高齢化社会に対応する為だろうか、家を二所帯住宅に改造したり、もう一部屋だけ増築したいと言ったニーズが増えていると聞く。うちにも同様のご相談を頂く事が多いのだが、実はこの【増築】が、ちょっとばかりややこしいのです。
例えばこんな感じ。
40坪の住宅に、一間の押入れが付いた6帖間(13.25㎡)を増築したいと考えた場合、昔なら、その確認申請を提出し、認可されたら工事して、ハイ出来上がり~!と言う事になったのだが、今はそうはいかない。

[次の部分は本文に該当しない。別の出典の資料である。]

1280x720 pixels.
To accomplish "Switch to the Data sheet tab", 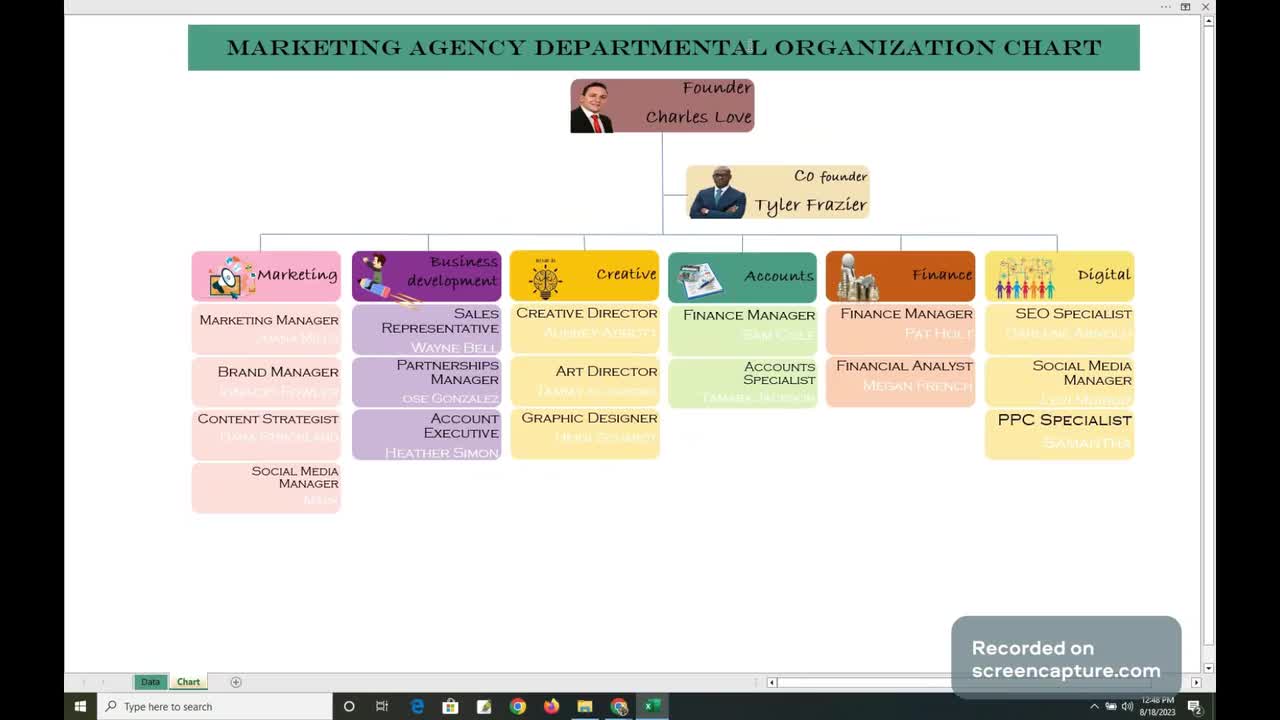I will (x=150, y=681).
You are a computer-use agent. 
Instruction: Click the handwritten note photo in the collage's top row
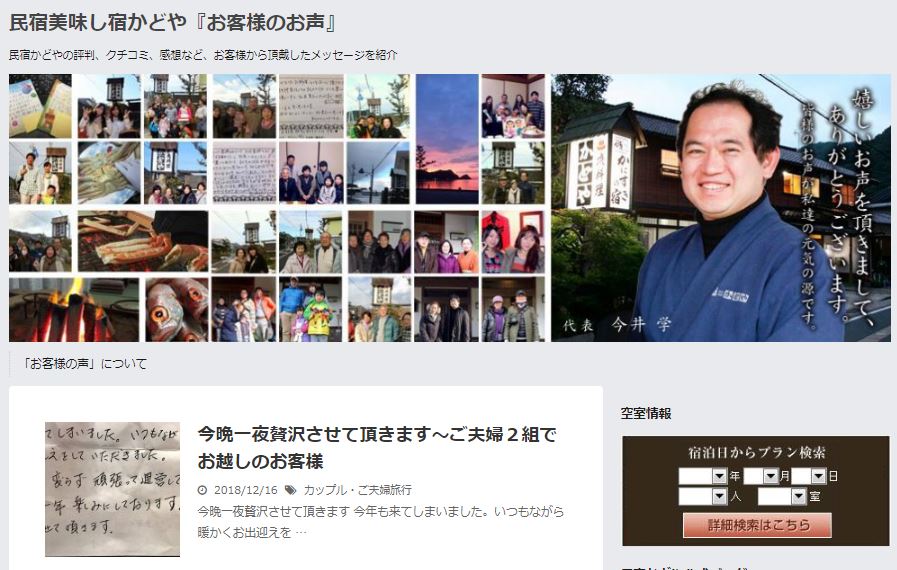click(311, 106)
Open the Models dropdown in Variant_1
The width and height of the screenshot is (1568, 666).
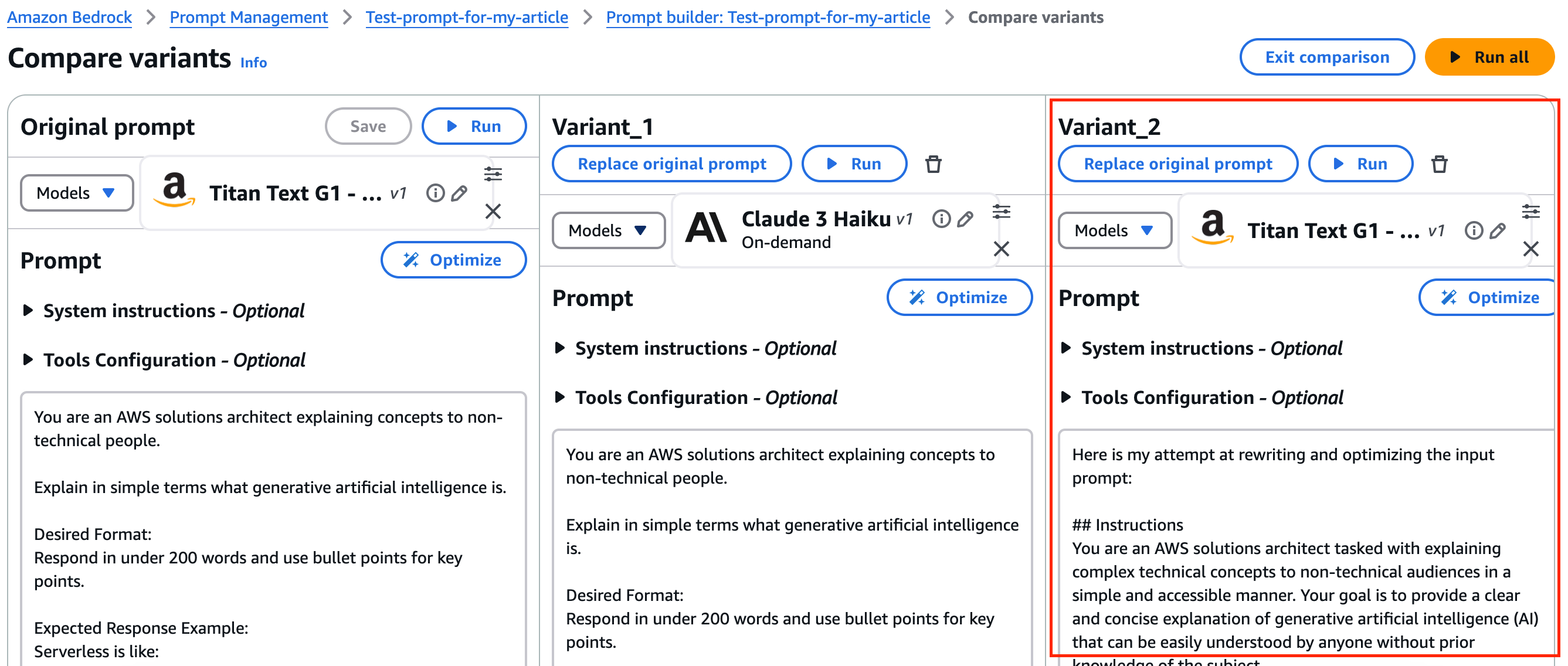tap(608, 230)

増築部分の確認申請を提出するまでは一緒だが、実はその先が違う。まず母屋となる40坪の建物が今の法律に適合している事を調査し、適合していない場合は、それを適合させるように一緒に工事する事が、増築部分を認可する条件となるのだ。これ、文字で読めば簡単そうだけど、じつはどうしてどうして大変な場合もあるのです。例えば24時間換気の義務付けと言うのは、最近の法律で決められたこと。だからちょっと古い家だと、こんな設備は付いてない。それからシックハウスに関する基準。つまり内装材料全てのチェックと、現行法に照らして不適切な材料が使われていた場合、その全てを改修する必要がある。たぶんそれだけでも、ひょっとしたら増築工事の費用を、はるかに超える費用が発生する可能性がある。だから最近の増築工事と言うのは、ちょっと大変な訳です。
勿論、この辺りの手続きを取らずに工事してしまったりすると、設計者も施工者も、場合に拠れば建築主だって厳罰に処せられる。だから納得がいかなくても、増築計画を諦めたりするケースも出てくるのが実情なんです。

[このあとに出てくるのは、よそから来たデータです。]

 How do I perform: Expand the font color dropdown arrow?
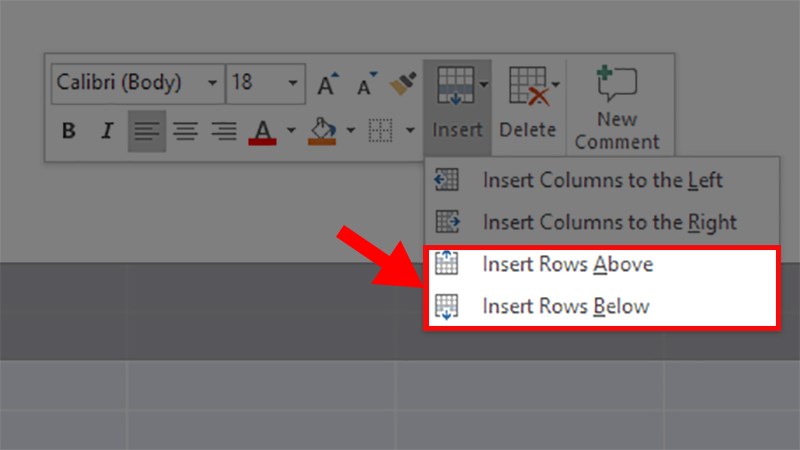pos(291,131)
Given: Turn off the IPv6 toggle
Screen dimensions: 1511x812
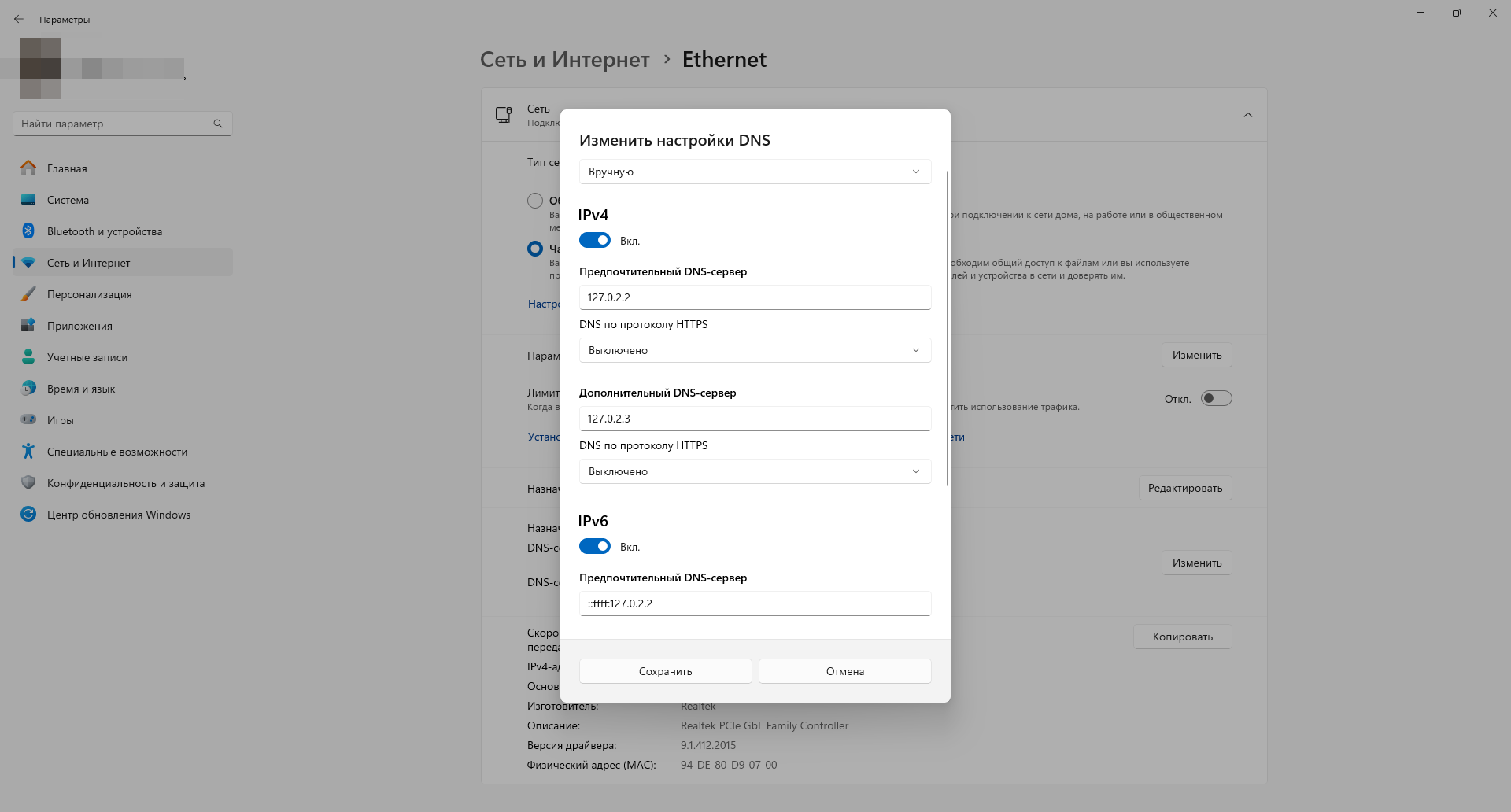Looking at the screenshot, I should point(595,547).
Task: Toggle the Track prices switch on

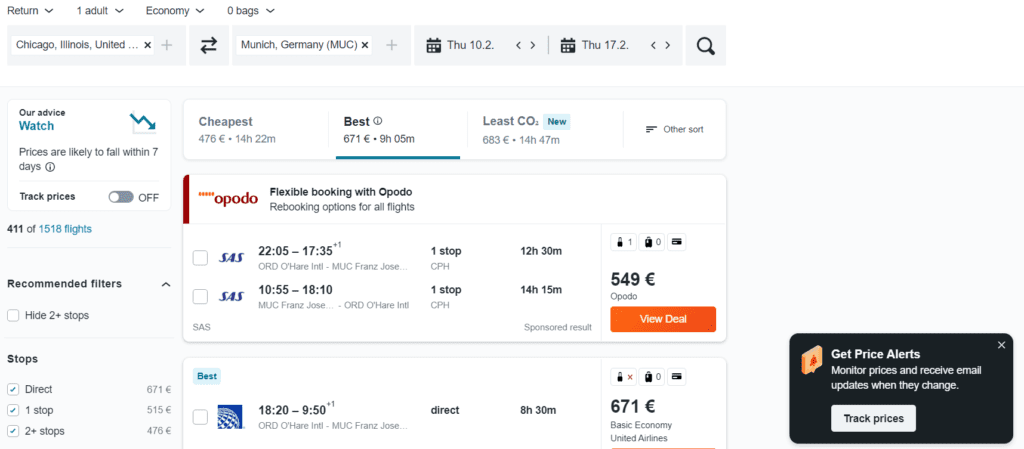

ところが、行政はちょっと違う。民間では厳罰に処せられる行為も、行政庁が行う場合は大した騒ぎにはならないらしい。東京都の東久留米市では、市内の学校施設内に倉庫を建てようと計画し、東京都に確認申請の必要性の有無を相談しに行ったそうな。倉庫の規模から、当然確認申請は必要と指導され、おまけに既存建物(この場合、学校校舎の意味だと思うが)に関しては、現行法に適合しているか調査し、適合していない場合は適合させるようにとの指導を受けた。これ、当たり前の話。
ところが東久留米市は考えた。そんなお金は無い、だから黙って建ててしまおうと・・・。
そして倉庫は無断で建てられたが、後日それが発覚し、倉庫は取り壊されましたとな、チャンチャン!
アホだ(笑)
アホなポイントは幾つかあるが、箇条書きにするとこんな感じ。
・確認取るのは当たり前
・既存建物を調査するのも当たり前
・百歩譲って倉庫が公共用途の類なら、なんで計画通知で対応しなかったのか?
(公共施設の場合、手続きに違う物がある)
・建てた費用も、取り壊した費用も全て税金
・誰も責任は取らない(資格剥奪も無ければ解雇さえない)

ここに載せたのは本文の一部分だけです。